Granulomatous disease in common variable immunodeficiency

Abstract

Granulomatous disease occurs in 8–22% of patients with common variable immunodeficiency (CVID). We examined the clinical and immunologic information of all 37 of 455 (8.1%) CVID subjects with this complication. The median age at diagnosis of CVID was 26 (2–59). 14 had granulomas 1–18 years before diagnosis of CVID. In 6 detection of granulomas coincided with this diagnosis; for 17, granulomas were documented later. 54% had lung granulomas, 43% in lymph nodes and 32% in liver. 54% of the group had had autoimmune diseases, mostly immune thrombocytopenia and hemolytic anemia. 24% had had a splenectomy. Nineteen (51.3%) required steroid treatment for granulomas; other immune suppressants were used in some. Over 25 years 28.5% died (median age 37.5), but not significantly more when compared to our CVID patients without granulomas (19.8%). Those with lung granulomas had similar mortality to those with granulomas in other tissues.

Introduction

Common variable immunodeficiency (CVID) is characterized by hypogammaglobulinemia, defective antibody responses and recurrent infections [1], [2], [3], [4], [5]. Recurrent pulmonary infections especially for patients with delayed diagnosis or inadequate immune globulin replacement [6], [7], [8], [9], [10], can lead to bronchiectasis, respiratory failure and cor pulmonale, some of the most significant causes of both morbidity and mortality in this immune defect [1], [2], [3], [6], [7]. While hallmark of CVID is that of a B cell defect, many patients also have variable T cell abnormalities including cytokine defects, poor lymphocyte proliferation [1], [11], [12] and dendritic cell defects [13], [14], [15]. Mutations in selected genes are known to lead to the CVID phenotype, including the inducible co stimulator (ICOS) [16], [17], [18], [19] and CD19 [17], [18]. The role of mutations in the TNFRSF13B gene encoding TACI (transmembrane activator and calcium modulator and cyclophilin ligand interactor) although demonstrated in a significantly increased number (8%) of patients [20], [21] is somewhat less clear as the same mutations can be found in healthy family members [22], [23]. In order to classify CVID subjects, a number of reports have used various immunological characteristics, particularly B cell functions in response to selected activators in vitro. Most recently, enumeration of peripheral blood switched memory B cells has been used as an indictor of immunologic capacity also showing significant clinical relevance [24], [25], [26], [27], [28].

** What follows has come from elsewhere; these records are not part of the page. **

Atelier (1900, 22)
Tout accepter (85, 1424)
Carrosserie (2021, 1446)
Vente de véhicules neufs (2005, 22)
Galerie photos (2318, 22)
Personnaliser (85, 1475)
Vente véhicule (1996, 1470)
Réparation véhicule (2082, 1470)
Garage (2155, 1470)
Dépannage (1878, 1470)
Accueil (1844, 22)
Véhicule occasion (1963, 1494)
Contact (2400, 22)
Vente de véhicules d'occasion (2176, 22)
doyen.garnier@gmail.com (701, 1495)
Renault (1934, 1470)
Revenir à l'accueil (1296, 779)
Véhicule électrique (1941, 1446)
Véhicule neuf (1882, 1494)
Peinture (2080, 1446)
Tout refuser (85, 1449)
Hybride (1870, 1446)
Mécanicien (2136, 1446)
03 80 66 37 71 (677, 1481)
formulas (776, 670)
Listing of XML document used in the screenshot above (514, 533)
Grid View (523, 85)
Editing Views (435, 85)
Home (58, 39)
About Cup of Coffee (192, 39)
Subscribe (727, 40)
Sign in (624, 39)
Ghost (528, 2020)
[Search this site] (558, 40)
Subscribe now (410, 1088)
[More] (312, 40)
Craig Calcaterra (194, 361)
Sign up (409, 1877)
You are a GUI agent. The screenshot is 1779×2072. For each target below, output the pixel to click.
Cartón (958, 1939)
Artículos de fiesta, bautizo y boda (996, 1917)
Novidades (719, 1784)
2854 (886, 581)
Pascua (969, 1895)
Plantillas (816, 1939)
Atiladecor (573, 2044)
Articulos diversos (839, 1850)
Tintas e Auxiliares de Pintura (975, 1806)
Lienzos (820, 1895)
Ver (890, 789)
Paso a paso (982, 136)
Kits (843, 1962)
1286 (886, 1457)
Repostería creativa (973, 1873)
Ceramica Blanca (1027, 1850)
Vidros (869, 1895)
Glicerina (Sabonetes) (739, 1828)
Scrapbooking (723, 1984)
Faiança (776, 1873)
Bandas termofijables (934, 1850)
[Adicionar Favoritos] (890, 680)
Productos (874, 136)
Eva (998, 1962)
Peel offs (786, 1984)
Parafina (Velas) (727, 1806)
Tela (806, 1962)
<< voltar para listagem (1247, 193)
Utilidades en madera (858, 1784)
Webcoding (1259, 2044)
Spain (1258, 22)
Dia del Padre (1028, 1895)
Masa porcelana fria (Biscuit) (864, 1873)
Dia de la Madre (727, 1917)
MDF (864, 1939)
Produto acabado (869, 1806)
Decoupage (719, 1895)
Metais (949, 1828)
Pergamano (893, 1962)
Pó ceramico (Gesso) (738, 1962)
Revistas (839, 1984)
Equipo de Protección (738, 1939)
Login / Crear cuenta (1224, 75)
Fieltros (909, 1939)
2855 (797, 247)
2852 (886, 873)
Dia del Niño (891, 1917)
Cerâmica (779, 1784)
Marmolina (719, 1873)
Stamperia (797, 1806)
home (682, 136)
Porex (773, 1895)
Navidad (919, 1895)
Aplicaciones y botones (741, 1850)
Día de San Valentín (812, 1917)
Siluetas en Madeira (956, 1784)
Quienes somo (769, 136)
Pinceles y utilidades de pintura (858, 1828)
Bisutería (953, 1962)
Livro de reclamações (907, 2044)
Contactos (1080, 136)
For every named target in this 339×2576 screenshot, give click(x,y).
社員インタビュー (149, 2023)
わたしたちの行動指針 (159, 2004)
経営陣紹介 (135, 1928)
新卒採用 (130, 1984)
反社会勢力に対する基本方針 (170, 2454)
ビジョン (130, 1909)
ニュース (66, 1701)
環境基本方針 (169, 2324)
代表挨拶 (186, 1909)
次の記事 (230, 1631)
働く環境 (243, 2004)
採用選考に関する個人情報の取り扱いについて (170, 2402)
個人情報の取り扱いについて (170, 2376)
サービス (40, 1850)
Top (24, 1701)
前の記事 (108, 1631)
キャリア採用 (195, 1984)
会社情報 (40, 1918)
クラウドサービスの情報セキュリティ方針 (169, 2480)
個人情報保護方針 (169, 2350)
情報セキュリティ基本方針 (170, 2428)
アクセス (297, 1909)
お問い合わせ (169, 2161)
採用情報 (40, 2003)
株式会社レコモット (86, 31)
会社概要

The developments of granulomatous disease or autoimmunity in CVID are two of the most problematic of clinical conditions, as some form of immune suppression may be required for adequate treatment. The granulomatous changes, or what is reported to be “sarcoidosis” is not infrequently diagnosed years prior to the recognition of hypogammaglobulinemia and in these cases, greatly delays the recognition of the immune defect and the revision of the diagnosis to CVID with granuloma [29], [30], [31], [32], [33]. Alternatively, those with known CVID may be found to have granulomata when a tissue is biopsied at a later date. Although granulomas can be found in many organ systems, lungs are the most prominent location [31], [33]. In some patients an intense lymphoid infiltration accompanies the granulomata leading what has been termed “granulomatous lymphocytic interstitial lung disease” (GLILD) [33], [34] the presence of which may be associated with a poorer outcome [34]. For unclear reasons, granulomatous disease is often found in associated with autoimmunity, in particular, immune thrombocytopenic purpura (ITP) or autoimmune hemolytic anemia (AIHA) [31]. These episodes may occur years before the discovery of granulomas in any tissues. Here we outline the clinical and immunological data of 37 CVID patients in whom granulomas were documented in one or more organ systems and compare the mortality of these subjects to other CVID subjects.